■ Exercise brief ■
Only one stretch of the data below is wanted: the lines starting at the one with "Toggle the browser favorites bar icon" and ending at the one with "Click the 1", both included, given again exactly.

■ Stored data ■
# # # #
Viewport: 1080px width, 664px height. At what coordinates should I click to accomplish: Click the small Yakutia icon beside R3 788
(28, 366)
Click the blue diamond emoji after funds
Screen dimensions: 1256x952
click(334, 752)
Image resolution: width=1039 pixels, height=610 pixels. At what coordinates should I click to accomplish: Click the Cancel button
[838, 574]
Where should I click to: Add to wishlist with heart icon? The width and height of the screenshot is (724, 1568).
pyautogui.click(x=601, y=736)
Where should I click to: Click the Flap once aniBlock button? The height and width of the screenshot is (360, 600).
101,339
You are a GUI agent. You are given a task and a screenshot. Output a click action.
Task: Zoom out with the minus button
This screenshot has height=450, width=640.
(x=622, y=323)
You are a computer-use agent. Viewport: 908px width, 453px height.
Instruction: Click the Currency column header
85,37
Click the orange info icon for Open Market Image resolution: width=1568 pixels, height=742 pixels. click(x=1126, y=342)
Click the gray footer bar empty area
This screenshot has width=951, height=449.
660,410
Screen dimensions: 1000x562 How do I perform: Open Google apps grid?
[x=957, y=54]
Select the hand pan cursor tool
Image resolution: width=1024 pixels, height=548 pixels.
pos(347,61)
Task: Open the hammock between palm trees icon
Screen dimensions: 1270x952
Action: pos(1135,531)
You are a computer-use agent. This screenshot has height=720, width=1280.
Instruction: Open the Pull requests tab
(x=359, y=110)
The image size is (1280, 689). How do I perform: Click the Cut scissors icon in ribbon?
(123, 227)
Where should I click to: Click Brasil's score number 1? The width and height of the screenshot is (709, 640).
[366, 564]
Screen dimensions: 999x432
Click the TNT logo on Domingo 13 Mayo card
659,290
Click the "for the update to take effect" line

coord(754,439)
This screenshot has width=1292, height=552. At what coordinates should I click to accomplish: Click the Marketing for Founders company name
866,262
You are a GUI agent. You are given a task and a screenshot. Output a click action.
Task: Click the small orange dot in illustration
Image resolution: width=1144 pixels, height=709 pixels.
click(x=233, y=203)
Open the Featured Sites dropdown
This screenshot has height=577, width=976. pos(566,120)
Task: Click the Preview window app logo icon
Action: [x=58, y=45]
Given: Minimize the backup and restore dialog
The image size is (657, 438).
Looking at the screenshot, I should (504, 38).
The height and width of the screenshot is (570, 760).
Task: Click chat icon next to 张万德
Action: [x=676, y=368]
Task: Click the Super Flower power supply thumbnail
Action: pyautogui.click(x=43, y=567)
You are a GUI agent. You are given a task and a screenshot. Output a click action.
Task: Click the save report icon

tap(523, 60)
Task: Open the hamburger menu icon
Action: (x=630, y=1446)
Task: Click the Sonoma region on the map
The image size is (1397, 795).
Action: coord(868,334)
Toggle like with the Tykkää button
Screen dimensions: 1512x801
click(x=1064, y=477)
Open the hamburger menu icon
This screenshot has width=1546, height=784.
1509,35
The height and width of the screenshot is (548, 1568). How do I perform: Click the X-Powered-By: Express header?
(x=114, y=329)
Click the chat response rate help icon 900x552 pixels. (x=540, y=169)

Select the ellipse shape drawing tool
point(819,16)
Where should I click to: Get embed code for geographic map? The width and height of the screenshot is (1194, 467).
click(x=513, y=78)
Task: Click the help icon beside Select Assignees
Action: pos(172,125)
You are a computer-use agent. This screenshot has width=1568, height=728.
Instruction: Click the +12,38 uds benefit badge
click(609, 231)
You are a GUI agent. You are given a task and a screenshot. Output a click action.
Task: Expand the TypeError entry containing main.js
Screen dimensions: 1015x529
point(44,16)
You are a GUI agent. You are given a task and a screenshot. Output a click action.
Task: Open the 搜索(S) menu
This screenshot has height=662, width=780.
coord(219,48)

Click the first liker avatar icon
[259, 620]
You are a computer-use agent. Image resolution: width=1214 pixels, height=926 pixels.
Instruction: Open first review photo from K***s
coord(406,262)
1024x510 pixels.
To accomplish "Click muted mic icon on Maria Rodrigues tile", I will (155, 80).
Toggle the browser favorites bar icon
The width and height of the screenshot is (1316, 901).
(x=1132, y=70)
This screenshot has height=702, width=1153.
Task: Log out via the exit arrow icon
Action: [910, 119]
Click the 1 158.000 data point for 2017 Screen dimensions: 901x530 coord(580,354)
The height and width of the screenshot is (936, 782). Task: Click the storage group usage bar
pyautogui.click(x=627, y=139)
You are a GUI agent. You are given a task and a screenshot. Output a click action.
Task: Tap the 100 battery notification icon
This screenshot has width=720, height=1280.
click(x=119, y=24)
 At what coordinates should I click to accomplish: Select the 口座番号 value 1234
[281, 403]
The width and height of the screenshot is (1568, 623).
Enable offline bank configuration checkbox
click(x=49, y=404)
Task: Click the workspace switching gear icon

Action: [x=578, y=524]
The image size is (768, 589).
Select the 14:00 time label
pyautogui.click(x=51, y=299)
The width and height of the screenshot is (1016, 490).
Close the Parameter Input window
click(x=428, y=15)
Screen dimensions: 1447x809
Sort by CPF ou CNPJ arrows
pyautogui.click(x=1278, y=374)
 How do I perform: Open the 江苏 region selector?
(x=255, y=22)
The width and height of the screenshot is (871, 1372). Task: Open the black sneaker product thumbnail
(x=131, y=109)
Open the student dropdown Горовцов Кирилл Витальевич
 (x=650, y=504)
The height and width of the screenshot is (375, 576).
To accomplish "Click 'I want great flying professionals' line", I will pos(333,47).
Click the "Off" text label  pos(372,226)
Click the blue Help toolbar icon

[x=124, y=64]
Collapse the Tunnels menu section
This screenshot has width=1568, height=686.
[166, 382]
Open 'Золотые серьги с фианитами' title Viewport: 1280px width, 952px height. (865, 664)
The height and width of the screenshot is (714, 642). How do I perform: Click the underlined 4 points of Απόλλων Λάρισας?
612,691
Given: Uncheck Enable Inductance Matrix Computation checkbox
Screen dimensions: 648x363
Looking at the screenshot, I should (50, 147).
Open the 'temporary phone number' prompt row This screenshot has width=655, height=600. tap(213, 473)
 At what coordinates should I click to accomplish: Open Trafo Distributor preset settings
# # # #
■ Your solution ■
Toggle the browser favorites bar icon
The width and height of the screenshot is (1316, 901).
(x=1132, y=70)
This screenshot has height=702, width=1153.
Task: Log out via the exit arrow icon
Action: [910, 119]
Click the 1 158.000 data point for 2017 Screen dimensions: 901x530 coord(580,354)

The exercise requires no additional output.